*** TEXT SHOWN ***
In the internal validation cohort, our results (Fig. 2, Table 2.) showed that AutoML manifested the highest diagnostic accuracy with an AUC of 0.820 (95% CI: 0.79–0.85) compared to LR of 0.816 (95% CI, 0.78–0.85), RF of 0.779 (95% CI, 0.74–0.82), and XGBoost of 0.795 (95% CI, 0.76–0.83) when distinguishing clinically significant prostate cancer (csPCa) from benign disease and insignificant PCa. Similarly, in two prospective cohorts, AutoML showed an ideal diagnostic performance. In the Changhai prospective cohort, AutoML had the highest AUC of 0.807 (95% CI: 0.76–0.85) versus LR of 0.793 (95% CI: 0.75–0.83), RF of 0.766 (95% CI: 0.72–0.81) and XGBoost of 0.763 (95% CI: 0.71–0.81). In the Zhongda prospective cohort, AutoML also had the highest AUC of 0.850 (95% CI: 0.80–0.89) versus LR of 0.848 (95% CI: 0.80–0.90), RF 0.844 (95% CI: 0.79–0.90) and XGBoost of 0.817 (95% CI: 0.76–0.87). Based upon the above results, AutoML was used to construct the final model.
*** End of TEXT SHOWN ***
*** DATA FOR ANALYSIS ***
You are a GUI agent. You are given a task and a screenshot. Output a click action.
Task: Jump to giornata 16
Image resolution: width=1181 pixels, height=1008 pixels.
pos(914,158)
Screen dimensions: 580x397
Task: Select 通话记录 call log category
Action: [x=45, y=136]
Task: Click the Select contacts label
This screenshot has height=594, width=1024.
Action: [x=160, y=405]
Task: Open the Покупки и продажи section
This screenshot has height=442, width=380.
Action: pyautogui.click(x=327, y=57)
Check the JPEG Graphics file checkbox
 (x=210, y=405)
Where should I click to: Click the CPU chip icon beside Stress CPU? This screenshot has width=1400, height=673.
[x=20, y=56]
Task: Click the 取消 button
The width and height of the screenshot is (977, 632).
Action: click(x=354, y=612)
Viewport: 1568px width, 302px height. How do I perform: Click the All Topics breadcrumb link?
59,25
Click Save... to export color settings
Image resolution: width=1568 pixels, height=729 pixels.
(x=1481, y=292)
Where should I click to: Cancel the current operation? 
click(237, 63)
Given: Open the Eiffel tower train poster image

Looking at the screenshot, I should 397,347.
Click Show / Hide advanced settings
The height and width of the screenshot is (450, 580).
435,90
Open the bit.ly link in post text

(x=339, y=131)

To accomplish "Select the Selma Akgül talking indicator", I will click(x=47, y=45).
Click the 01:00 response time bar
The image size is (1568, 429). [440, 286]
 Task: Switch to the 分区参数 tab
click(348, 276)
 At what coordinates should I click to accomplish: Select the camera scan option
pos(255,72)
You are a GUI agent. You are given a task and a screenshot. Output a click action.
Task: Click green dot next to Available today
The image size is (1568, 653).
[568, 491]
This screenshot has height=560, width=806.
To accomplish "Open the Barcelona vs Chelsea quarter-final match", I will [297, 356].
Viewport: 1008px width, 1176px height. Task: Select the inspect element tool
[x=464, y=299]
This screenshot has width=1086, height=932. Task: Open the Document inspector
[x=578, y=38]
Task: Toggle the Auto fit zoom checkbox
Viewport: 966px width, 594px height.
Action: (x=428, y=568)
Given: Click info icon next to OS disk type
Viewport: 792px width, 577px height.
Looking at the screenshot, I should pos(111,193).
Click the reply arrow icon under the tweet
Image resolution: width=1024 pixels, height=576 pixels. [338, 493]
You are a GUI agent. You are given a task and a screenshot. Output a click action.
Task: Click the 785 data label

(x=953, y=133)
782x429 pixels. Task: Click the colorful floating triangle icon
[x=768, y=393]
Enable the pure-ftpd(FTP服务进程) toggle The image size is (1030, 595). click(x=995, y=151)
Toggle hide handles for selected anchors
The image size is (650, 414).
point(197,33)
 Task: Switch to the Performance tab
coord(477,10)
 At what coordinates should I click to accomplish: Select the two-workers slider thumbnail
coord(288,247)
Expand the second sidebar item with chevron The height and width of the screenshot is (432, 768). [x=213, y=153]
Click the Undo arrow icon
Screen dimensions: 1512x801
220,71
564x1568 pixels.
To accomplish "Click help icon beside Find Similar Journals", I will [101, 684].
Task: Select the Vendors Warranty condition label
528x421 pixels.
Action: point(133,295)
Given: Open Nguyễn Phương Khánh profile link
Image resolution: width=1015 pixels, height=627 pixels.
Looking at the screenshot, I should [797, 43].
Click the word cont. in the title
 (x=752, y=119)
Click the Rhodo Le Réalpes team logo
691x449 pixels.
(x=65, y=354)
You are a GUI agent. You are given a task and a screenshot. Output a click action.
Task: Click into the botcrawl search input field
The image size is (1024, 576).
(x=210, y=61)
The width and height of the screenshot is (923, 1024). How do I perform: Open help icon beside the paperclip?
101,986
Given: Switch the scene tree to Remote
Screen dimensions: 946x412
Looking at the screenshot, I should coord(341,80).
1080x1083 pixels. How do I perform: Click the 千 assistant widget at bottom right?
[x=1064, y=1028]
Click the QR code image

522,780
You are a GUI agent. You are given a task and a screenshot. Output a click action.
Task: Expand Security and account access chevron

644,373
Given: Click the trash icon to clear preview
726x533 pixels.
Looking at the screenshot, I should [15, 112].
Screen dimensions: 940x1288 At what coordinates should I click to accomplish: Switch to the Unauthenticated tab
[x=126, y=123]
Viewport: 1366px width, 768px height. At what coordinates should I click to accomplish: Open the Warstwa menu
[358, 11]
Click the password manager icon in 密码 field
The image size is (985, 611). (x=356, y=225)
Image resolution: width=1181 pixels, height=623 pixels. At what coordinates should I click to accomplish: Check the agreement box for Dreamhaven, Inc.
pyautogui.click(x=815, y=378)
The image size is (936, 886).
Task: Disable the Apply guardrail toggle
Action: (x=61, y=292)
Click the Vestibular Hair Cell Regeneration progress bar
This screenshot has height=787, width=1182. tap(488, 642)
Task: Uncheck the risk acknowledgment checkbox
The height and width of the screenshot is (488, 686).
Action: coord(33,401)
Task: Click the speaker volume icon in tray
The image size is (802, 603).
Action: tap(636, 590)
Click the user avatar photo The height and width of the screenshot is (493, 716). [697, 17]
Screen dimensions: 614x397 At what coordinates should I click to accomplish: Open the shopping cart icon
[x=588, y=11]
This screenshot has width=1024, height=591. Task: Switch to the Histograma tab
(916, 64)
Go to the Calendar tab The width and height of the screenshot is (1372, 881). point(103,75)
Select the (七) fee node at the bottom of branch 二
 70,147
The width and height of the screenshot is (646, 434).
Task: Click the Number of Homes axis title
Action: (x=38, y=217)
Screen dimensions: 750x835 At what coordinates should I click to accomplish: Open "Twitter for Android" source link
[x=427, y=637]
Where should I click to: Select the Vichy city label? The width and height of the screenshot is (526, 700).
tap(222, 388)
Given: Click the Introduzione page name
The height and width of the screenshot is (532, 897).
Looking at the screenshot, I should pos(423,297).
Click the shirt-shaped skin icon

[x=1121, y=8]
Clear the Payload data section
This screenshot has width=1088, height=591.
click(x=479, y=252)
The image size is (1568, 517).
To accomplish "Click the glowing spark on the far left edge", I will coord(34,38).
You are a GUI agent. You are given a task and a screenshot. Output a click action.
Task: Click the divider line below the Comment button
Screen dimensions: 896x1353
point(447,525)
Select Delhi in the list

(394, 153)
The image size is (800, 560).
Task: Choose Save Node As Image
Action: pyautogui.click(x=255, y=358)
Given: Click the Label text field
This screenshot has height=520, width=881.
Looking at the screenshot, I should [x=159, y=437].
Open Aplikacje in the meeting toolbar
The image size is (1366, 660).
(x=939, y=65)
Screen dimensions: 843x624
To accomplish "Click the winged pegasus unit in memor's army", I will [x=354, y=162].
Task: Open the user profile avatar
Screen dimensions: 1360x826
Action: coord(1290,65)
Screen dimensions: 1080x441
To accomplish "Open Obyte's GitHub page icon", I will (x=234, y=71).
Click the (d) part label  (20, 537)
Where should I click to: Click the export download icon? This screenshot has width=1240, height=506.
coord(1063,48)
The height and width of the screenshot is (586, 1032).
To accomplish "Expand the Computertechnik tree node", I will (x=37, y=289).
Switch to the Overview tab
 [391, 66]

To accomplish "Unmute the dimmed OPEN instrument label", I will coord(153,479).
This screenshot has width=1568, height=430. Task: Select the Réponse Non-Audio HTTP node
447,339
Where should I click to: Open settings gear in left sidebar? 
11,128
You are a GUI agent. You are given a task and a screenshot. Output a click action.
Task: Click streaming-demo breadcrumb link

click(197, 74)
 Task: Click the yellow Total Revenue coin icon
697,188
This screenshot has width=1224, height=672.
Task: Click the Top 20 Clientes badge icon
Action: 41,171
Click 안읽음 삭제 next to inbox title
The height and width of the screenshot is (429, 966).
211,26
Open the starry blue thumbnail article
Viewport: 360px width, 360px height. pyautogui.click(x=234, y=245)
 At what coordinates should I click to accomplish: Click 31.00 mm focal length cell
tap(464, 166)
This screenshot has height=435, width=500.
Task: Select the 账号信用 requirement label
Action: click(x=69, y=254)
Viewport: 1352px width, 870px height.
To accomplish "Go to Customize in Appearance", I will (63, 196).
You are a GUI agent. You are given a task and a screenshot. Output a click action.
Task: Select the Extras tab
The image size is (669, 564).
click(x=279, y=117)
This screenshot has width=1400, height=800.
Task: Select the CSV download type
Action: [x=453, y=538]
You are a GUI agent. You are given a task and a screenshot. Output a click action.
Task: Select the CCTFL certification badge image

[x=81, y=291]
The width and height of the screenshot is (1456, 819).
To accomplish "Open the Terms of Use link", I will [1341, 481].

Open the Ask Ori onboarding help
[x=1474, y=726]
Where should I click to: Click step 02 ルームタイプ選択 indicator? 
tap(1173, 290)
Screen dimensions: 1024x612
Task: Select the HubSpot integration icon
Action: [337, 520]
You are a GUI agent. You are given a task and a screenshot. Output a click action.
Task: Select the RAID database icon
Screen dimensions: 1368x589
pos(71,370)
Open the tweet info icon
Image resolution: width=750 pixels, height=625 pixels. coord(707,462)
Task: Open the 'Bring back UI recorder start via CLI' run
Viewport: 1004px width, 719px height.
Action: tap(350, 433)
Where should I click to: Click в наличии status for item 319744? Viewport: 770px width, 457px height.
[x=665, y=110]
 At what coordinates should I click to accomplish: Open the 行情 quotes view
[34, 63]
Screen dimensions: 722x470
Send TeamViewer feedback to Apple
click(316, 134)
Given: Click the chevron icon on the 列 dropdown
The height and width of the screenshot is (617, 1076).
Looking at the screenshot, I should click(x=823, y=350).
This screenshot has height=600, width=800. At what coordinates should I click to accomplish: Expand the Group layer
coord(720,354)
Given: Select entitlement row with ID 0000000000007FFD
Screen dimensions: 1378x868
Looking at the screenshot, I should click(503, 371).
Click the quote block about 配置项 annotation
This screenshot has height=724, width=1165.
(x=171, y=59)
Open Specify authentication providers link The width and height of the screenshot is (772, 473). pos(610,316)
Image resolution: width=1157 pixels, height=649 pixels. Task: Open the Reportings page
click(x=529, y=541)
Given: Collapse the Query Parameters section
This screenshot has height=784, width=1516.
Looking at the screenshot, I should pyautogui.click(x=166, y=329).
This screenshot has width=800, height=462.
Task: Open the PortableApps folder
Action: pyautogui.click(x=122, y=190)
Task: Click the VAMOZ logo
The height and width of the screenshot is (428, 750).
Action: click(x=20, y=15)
*** End of DATA FOR ANALYSIS ***
(EXERCISE INSTRUCTIONS)
Resume the passage comparing machine learning models for detecting clinically significant prostate cancer, picking up right after its last sentence.

(ANSWER BOX)
Fig. 2
figure 2

The results of the four algorithms for diagnostic model construction were compared in an internal validation cohort and two prospective cohorts, Chinghai and Zhongdu. AUC, area under the curve; AutoML, automated machine learning; LR, logistic regression; RF, random forest

Table 2 AUC results using 4 algorithms, PSA and fPSA/fPSA in the validation cohort

Diagnostic efficacy of the PCAIDS

The PCAIDS had a higher diagnostic efficacy than PSA and fPSA/tPSA, with AUCs of 0.820 (95% CI: 0.79–0.85), 0.616 (95% CI: 0.57–0.66) and 0.675 (95% CI: 0.63–0.71) in distinguishing csPCa, respectively (Fig. 3, Table 2). In the Changhai prospective cohort and the Zhongda prospective cohort, the PCAIDS was superior to PSA and fPSA/tPSA, with higher AUC values (Fig. 3).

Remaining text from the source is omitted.